Baldwin grew up to be a capable, if not brilliant, military commander. By age 22 however, Baldwin felt he could take some responsibility in governance. Melisende had hitherto only partially associated Baldwin in her rule. Tension between mother and son mounted between 1150 and 1152, with Baldwin blaming Manasses for alienating his mother from him. The crisis reached a boiling point early 1152 when Baldwin demanded that the patriarch Fulcher crown him in the Holy Sepulchre, without Melisende present. The Patriarch refused. Baldwin, in protest, staged a procession in the city streets wearing laurel wreaths, a kind of self-crowning.
Though later historians criticized Melisende for not abdicating in favor of her son, there was little impetus for her to do so. She was universally recognized as an exceptional steward for her kingdom, and her rule had been characterized as a wise one by church leaders and other contemporaries. Baldwin had not shown any interest in governance prior to 1152, and had resisted responsibility in this arena. The Church clearly supported Melisende, as did the barons of Judea and Samaria.
****************
(INSTRUCTION)
Update the passage about Baldwin and Melisende, starting with "Baldwin grew up" and going on through "kind of self-crowning.", so that "laurel wreaths" reads "olive wreaths". The lines after this point aren't needed.

(DATASET SECTION)
****************
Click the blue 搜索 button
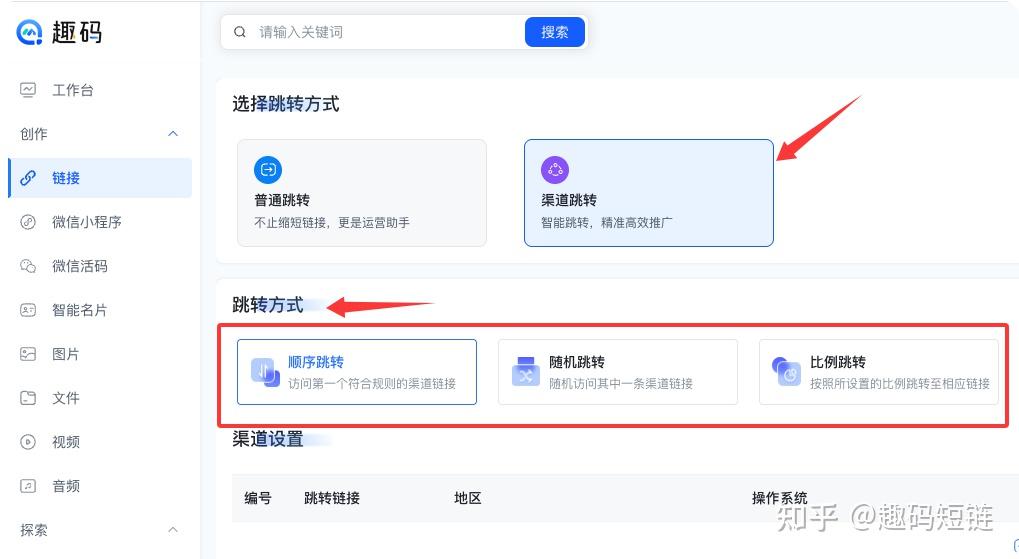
****************
(EXERCISE ANSWER)
Baldwin grew up to be a capable, if not brilliant, military commander. By age 22 however, Baldwin felt he could take some responsibility in governance. Melisende had hitherto only partially associated Baldwin in her rule. Tension between mother and son mounted between 1150 and 1152, with Baldwin blaming Manasses for alienating his mother from him. The crisis reached a boiling point early 1152 when Baldwin demanded that the patriarch Fulcher crown him in the Holy Sepulchre, without Melisende present. The Patriarch refused. Baldwin, in protest, staged a procession in the city streets wearing olive wreaths, a kind of self-crowning.